Producent i odbiorca energii: możliwa komunikacja
Elektrownie wirtualne optymalizują głównie funkcjonowanie sieci od strony wytwórczej. A czego można dokonać po stronie odbiorczej? Już dziś dysponujemy technologiami, które umożliwiają komunikację między producentem a odbiorcą.
O ile do tej pory producenta interesował głównie ?licznik?, tzn. pobierana w danym momencie moc była główną wielkością, natomiast analizy dotyczące potencjalnego rozkładu zapotrzebowania na energię elektryczną na osi czasu dokonywano na bazie danych historycznych i informacji dostarczanych przez znaczących odbiorców, o tyle obecnie próbuje się zmienić poziom szczegółowości. Wyobraźmy sobie, że urządzenie odbiorcze (nieistotne jakie), ma możliwość określenia zapotrzebowania na moc na osi czasu. Na przykład pralka przesyła do sieci informację: w dniu dd.mm.yy, począwszy od godziny hh:mm, ale nie później niż do hh2:mm2, zużyję xx kWh energii, nie przekraczając chwilowej mocy zz kW.

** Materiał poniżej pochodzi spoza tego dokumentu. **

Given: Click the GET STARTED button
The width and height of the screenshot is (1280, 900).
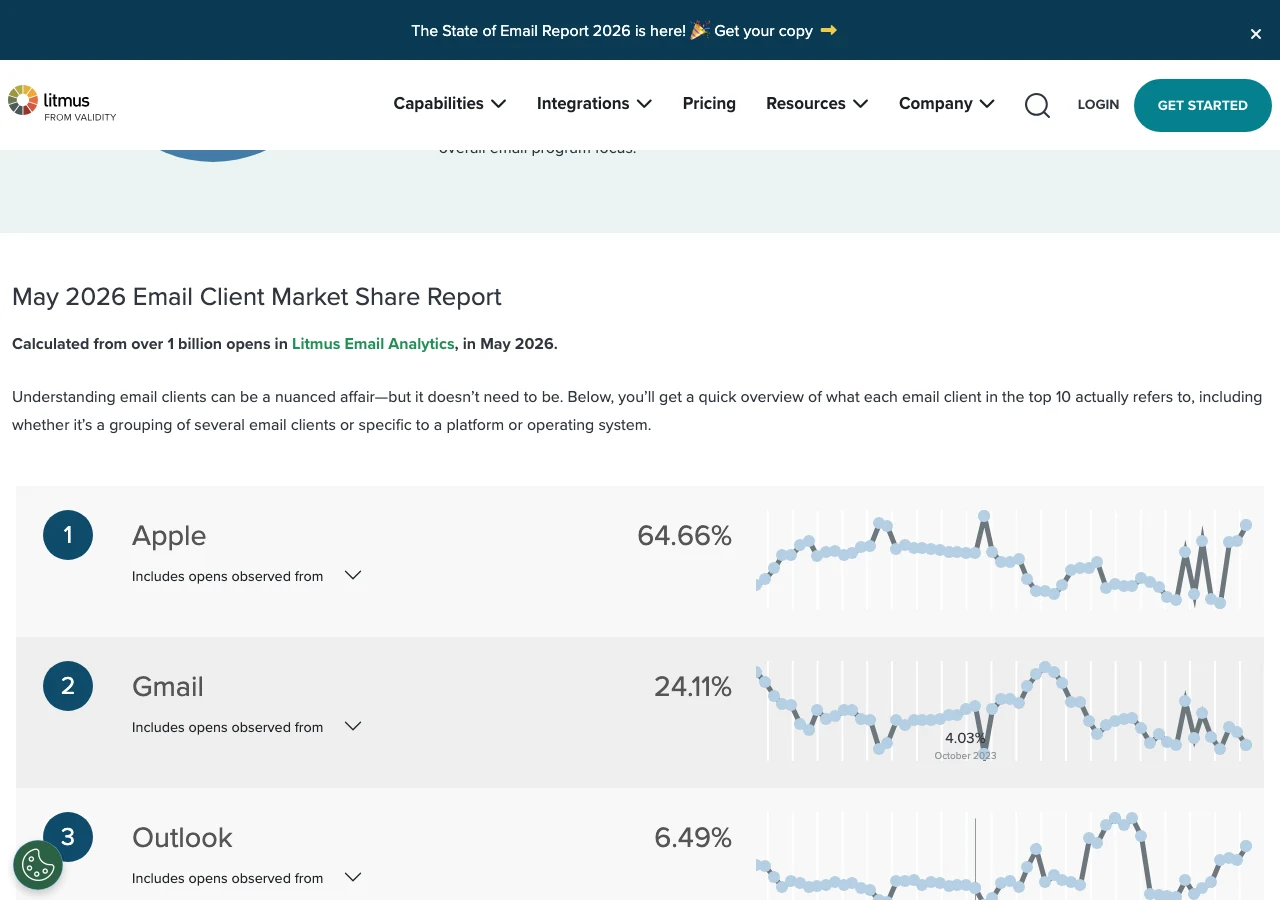Looking at the screenshot, I should pyautogui.click(x=1203, y=105).
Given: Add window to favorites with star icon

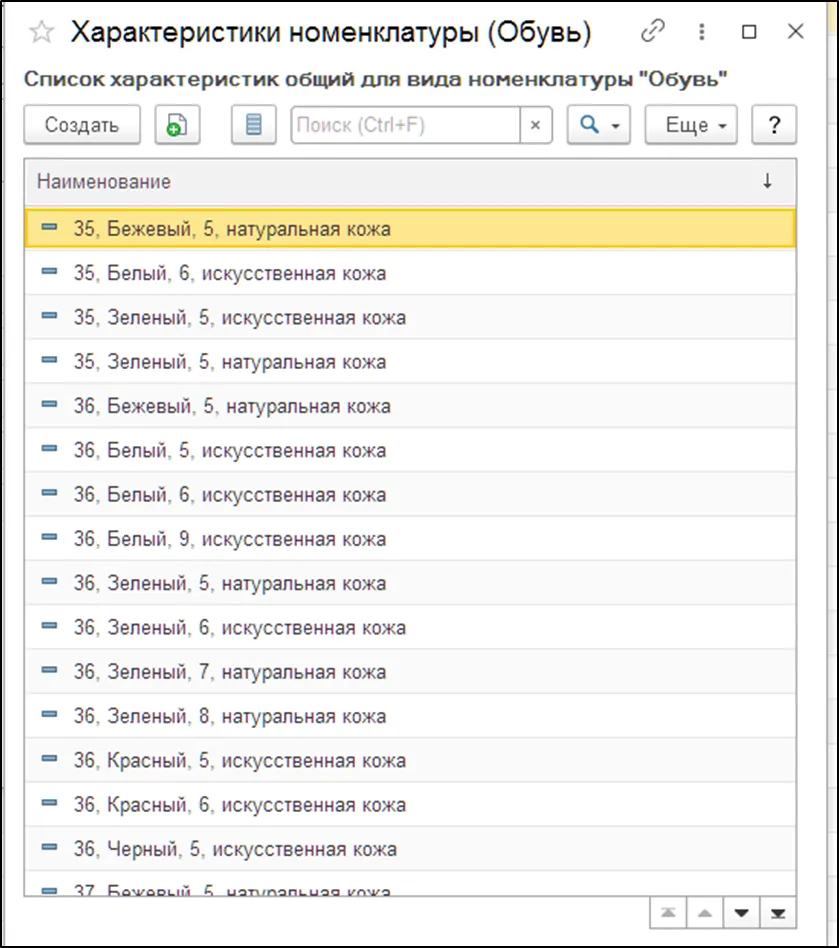Looking at the screenshot, I should [41, 32].
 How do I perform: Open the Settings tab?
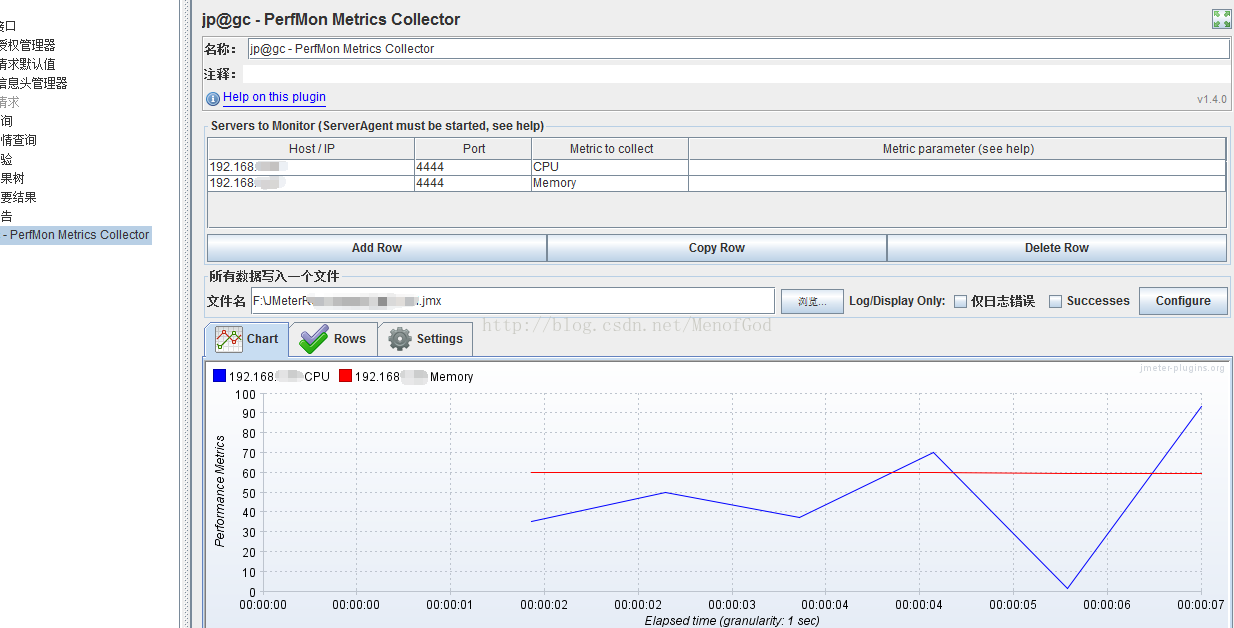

Pierwsze pytanie dotyczy przesyłu ? jak ten przykładowy odbiornik prześle informację? W czasach powszechnego dostępu do sieci komputerowych wyposażenie każdego odbiornika w inteligentny interfejs z własnym adresem IP nie stanowi problemu. Istotne jest to, co producent energii może zrobić z taką informacją. W jakim stopniu wykorzysta dane do optymalizacji zarządzania wirtualną elektrownią (o wirtualnych elektrowniach czytaj w ?Czysta Energii? 10/2015).
Pamiętajmy, że nie rozpatrujemy problemu z punktu widzenia c...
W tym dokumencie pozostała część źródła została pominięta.